Дарована смотрела прямо ему в лицо, и в глазах у нее блестели слезы. Она узнала то, чего не знала раньше, и Громобой теперь казался ей настоящим богом, Перуном, появление которого разбило и развеяло все их беды. Ликование залило ее душу, и поначалу она не обратила внимания на то, что ей самой безосновательно приписана честь воплотить эту новую весну. Весть о новой весне так захватила ее, что прогнала даже страх за себя, с которым она так сжилась, что он стал как будто кожей ее души.

– Весна! Новая весна! – шептала она, и слезы текли из ее сияющих золотых глаз. – Она ходит… ходит по свету… Я знала… Знала, что так будет… Не может не быть! Как хорошо! – воодушевленно воскликнула она. – Матушка Макошь! Только это не я! – Дарована отерла слезы и помотала головой. – Нет, я… Это не я, а мне все равно нужно из Глиногора уехать… И из смолятических земель, а не то… У нас там…

Она боролась с собой, твердо зная, что должна хранить тайну, но ей нестерпимо хотелось рассказать обо всем Громобою. В первый раз она встретила настолько сильного человека, что он мог взять на себя бремя ее горестей. И разве от него, от посланца богов, она должна таиться?

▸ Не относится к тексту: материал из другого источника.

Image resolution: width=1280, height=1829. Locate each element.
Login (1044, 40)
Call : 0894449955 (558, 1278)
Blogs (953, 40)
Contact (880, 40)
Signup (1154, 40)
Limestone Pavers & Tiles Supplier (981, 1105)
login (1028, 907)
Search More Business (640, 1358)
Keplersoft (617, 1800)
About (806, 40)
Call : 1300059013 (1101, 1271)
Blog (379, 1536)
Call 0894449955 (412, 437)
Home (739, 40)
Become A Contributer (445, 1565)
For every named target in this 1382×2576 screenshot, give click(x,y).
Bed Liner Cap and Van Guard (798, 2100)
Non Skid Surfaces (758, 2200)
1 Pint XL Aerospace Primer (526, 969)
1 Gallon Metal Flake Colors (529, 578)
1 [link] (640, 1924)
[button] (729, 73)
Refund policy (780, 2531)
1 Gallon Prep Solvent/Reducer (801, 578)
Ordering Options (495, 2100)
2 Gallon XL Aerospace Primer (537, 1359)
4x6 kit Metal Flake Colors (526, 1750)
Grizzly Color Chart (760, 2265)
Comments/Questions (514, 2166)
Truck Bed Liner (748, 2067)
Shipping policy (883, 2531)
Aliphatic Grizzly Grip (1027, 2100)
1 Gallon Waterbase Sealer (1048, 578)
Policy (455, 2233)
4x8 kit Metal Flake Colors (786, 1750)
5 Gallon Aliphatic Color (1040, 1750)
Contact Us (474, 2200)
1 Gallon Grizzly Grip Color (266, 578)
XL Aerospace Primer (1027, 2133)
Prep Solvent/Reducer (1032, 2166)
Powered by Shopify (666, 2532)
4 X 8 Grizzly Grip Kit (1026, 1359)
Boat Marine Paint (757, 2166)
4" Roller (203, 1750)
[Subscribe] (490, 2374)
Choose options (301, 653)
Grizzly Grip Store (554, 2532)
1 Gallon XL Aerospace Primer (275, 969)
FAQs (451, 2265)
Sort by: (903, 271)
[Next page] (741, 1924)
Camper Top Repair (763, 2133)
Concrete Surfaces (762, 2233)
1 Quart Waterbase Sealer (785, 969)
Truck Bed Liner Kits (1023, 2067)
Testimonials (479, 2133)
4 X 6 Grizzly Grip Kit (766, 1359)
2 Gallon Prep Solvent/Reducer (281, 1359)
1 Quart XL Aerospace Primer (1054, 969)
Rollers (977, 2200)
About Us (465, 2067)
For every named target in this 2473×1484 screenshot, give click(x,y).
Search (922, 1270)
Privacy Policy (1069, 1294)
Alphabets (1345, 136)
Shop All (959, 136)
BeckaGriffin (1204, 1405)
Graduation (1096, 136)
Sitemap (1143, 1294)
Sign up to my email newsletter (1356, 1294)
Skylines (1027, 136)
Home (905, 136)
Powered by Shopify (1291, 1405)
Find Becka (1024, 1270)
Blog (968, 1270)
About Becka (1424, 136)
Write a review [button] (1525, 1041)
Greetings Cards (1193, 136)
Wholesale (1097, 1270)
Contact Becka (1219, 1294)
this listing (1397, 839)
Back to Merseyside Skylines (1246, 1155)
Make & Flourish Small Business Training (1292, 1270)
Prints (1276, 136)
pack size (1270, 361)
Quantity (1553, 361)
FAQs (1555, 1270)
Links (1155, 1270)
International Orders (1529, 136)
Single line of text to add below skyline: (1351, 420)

– Это ты! – Ее последних слов Громобой почти не слышал, твердо убежденный в своем, и с таким убеждением глянул ей в лицо, что Дарована усомнилась в своей правоте. – Точно, ты! Я знаю. Мне же Мудрава сказала – увидишь и узнаешь. Я тебя увидел и узнал.

– Ты думаешь…

– Я не думаю! – перебил ее Громобой и усмехнулся. – Когда думаешь, тогда и ошибаешься. А я просто знаю.

– Нет, но… – Дарована нерешительно теребила платочек. – У меня все по-другому. У нас есть ворожея… Одна… в Храм-Озере. Она… Ей явилась Вела! – наконец выговорила Дарована, и Громобой переменился в лице при этих словах: от явлений Матери Засух он по опыту Прямичева не ждал ничего хорошего. – И она сказала: чтобы пришла новая весна, ворота ей нужно растворить кровью! Она сказала, что нужна жертва… И сказала, что это я…

Громобой невольно вскочил на ноги и шагнул к ней. И теперь Любица осталась на месте, потрясенная всем этим разговором и уж не смея вмешиваться. Дарована, по-прежнему сидя на сундуке, смотрела на него снизу вверх, и ее лицо, со следами слез на щеках, с влажно блестящими глазами, с горестным взглядом показалось ему таким красивым, что сейчас он был готов защищать ее и от Велы, и от Велеса, и от самой Бездны.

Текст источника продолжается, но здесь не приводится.